Diane Townsend of Hollywood, a longtime friend of Trent's who worked with her at PRB Associates in Hollywood, now part of Northrop Grumman, said she was not surprised at Trent's career change.

"She loved to read. It just seemed to follow," Townsend said this week. "Have you seen her library?"

That library is a two-story addition to the Trents' home, where the upper floor (fiction) is connected to the lower floor (non-fiction) by a spiral staircase. The library houses the Trents' collection of about 3,000 books and was built to hold at least twice that number. "She designed that herself," Townsend said.

Townsend, along with Trent's mother, served as early readers for "The Queen's Dollmaker." Townsend estimated that she read through the manuscript between eight and 10 times.

"The book was so good, I didn't mind reading it [multiple] times. It's an engaging book. It's very well done," Townsend said.

"The Queen's Dollmaker" follows the story of Claudette Laurent after she loses her parents in a fire in Paris and then travels to England to eventually establish herself as a dollmaker. Her work brings her in contact with the upper level of society, including the court of Marie Antoinette.
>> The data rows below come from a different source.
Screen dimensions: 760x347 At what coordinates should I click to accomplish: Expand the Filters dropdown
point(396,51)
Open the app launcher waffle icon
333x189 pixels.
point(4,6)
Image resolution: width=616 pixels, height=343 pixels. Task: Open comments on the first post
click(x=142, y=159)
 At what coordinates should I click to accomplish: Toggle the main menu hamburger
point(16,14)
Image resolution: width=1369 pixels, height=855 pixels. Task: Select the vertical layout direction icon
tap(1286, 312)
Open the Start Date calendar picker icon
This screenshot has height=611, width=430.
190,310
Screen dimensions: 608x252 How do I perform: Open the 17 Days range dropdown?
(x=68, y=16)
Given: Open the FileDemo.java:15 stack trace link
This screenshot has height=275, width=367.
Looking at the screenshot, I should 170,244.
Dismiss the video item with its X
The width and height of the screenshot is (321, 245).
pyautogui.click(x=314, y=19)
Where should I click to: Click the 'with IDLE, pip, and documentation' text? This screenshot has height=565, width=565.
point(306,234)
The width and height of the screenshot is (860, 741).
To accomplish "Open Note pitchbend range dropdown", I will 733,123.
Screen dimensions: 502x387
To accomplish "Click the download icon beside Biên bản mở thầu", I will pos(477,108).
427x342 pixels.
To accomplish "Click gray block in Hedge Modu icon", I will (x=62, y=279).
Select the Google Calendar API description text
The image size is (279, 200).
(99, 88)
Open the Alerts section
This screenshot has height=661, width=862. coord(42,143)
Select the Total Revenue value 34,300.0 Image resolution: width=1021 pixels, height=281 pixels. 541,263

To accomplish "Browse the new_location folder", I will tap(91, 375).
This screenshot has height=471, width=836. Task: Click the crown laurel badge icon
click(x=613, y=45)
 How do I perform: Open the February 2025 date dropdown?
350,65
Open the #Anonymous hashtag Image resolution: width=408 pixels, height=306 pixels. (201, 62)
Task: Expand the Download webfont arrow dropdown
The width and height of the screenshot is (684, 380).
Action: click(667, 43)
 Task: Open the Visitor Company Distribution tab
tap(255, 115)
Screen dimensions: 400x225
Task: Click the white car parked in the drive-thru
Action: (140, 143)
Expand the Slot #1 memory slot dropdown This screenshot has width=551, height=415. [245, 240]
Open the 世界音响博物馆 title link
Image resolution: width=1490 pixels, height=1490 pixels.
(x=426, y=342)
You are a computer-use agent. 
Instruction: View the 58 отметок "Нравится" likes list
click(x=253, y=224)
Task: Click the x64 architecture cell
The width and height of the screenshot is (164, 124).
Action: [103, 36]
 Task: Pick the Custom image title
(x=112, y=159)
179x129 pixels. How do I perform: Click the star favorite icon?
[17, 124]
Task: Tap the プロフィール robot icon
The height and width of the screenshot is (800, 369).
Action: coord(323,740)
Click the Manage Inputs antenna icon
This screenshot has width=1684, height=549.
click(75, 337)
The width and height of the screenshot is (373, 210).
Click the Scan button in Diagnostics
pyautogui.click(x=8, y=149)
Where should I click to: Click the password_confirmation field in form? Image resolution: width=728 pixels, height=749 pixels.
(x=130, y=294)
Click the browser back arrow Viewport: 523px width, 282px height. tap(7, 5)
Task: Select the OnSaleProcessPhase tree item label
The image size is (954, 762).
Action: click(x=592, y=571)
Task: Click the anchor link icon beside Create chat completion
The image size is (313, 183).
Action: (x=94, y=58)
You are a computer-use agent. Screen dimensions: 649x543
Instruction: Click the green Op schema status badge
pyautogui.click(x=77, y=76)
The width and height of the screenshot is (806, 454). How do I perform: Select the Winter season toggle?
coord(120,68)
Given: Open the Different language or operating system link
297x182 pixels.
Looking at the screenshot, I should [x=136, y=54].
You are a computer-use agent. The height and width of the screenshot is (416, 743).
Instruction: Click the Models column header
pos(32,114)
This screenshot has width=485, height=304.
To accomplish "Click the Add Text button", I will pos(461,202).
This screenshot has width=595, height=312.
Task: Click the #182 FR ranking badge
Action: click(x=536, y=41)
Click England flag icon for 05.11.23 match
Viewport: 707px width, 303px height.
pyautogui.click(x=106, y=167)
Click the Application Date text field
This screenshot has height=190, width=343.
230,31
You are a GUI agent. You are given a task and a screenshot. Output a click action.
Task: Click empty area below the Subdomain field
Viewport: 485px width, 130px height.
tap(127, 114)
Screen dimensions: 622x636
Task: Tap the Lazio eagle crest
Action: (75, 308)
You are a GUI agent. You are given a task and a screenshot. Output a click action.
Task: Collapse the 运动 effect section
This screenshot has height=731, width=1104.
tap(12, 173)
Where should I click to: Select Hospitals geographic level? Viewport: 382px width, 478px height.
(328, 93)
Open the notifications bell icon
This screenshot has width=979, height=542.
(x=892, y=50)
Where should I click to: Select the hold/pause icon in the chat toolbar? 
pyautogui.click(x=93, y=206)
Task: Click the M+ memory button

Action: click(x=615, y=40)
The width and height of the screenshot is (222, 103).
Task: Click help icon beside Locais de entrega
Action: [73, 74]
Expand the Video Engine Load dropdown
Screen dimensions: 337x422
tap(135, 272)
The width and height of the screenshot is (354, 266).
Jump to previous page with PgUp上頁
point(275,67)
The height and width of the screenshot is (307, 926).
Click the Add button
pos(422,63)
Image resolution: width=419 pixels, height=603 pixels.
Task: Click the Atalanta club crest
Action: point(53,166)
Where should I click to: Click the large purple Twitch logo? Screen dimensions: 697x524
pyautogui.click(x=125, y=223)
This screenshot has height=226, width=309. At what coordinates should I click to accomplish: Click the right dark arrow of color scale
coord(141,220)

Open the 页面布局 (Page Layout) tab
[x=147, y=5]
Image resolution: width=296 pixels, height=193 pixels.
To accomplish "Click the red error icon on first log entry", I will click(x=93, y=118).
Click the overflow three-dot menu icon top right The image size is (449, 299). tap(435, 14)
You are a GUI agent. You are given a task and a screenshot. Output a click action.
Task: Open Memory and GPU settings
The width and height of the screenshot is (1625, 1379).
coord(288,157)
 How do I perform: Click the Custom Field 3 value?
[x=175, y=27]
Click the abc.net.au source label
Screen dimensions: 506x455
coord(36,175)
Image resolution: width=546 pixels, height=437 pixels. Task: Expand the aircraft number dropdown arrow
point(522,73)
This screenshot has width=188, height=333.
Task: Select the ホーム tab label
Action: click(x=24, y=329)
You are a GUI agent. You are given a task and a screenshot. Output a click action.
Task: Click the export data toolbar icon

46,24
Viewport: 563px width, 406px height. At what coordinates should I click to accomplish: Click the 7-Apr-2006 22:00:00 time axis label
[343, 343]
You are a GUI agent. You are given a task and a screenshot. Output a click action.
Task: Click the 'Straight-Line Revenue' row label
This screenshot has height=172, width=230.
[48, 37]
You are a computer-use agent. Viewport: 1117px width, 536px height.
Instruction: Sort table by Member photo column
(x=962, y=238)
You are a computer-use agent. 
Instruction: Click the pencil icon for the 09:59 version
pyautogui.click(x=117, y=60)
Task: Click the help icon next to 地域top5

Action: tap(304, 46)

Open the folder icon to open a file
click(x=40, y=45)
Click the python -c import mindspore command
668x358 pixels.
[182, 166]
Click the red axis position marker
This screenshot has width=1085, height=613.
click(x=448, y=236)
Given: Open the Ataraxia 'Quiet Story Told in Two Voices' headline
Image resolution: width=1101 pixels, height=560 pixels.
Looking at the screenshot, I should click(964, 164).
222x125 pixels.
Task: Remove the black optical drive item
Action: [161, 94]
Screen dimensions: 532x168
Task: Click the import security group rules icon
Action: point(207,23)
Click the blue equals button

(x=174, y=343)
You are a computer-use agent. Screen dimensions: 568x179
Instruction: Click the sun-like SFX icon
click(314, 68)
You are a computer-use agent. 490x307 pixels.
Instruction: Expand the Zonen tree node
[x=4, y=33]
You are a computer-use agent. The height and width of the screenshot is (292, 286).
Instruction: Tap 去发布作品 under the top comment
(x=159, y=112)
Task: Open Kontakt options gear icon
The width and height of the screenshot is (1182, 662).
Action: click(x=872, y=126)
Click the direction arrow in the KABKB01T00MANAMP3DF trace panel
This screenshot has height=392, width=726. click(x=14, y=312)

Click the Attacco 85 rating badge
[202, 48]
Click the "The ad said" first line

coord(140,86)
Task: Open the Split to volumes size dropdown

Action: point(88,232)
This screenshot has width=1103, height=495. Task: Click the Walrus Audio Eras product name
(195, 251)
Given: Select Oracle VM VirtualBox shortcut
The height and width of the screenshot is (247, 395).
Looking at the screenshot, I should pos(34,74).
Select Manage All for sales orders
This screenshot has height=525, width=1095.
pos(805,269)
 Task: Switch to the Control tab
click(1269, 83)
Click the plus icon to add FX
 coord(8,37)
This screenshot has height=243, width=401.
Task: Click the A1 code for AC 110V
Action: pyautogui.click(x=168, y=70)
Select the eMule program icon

The story required a great deal of research on dollmaking during that period, as well as the history of the period.

Trent got the idea from the story, she said, when she was working with her own collection of approximately 300 dolls and was thinking about a just-read biography on the French queen. "What if the queen had a favorite dollmaker?" Trent said she asked herself.

Trent's portrayal of Marie Antoinette is sympathetic. "I agree she was spoiled and a bit vain," she said. "But she wasn't doing anything any other aristocrat was doing in France at the same time."

And Trent was impressed that the queen did not escape with her children when she had the chance. "She could have left," Trent said. "It spoke of great courage."

By the cover illustration, "The Queen's Dollmaker" appears to be a romance. And while the story includes some romance, the story focuses on historical events of the time and the main character's efforts to establish herself in her craft, rather than her relationships. So, rather than a strict romance, the book is being marketed as historical fiction.

Townsend has also read the manuscript to Trent's follow-up book, which follows the subsequent story of some of the characters from "The Queen's Dollmaker." This second book was completed in October, and Townsend said it is even better than Trent's first. "It's delicious," Townsend said.

Trent's husband, Jon Trent, a systems architect for the Navy Enterprise Resource Planning Program, said he hasn't even read his wife's first book, thinking it was in the "chick lit" genre. However, he served as more of a sounding board for the second book's writing, he said, and he read the final version.

"It was very good," he said.

This follow-up book is scheduled for release in 2011.

"I just finished a proposal for the third," Trent said, though she wouldn't discuss details.

She passed on some hard-won information about becoming a published author to other aspiring writers.

"You just have to keep trying," Trent said. "It's not something that happens in months. It takes years."

scraton@somdnews.com

If you want to go

A book signing for Christine Trent's book, "The Queen's Dollmaker," will be held Jan. 23 from 1 to 3 p.m. at Bay Books in the Wildewood shopping center in California.

In addition, Trent will participate in a discussion about her book on March 1 at 7 p.m. at the Calvert public library in Prince Frederick, where she will also make an appearance dressed as Marie Antoinette on March 22 at 7 p.m.

Trent will also be the guest speaker at this year's Friends of the Library annual dinner on May 10 at Café des Artistes in Leonardtown.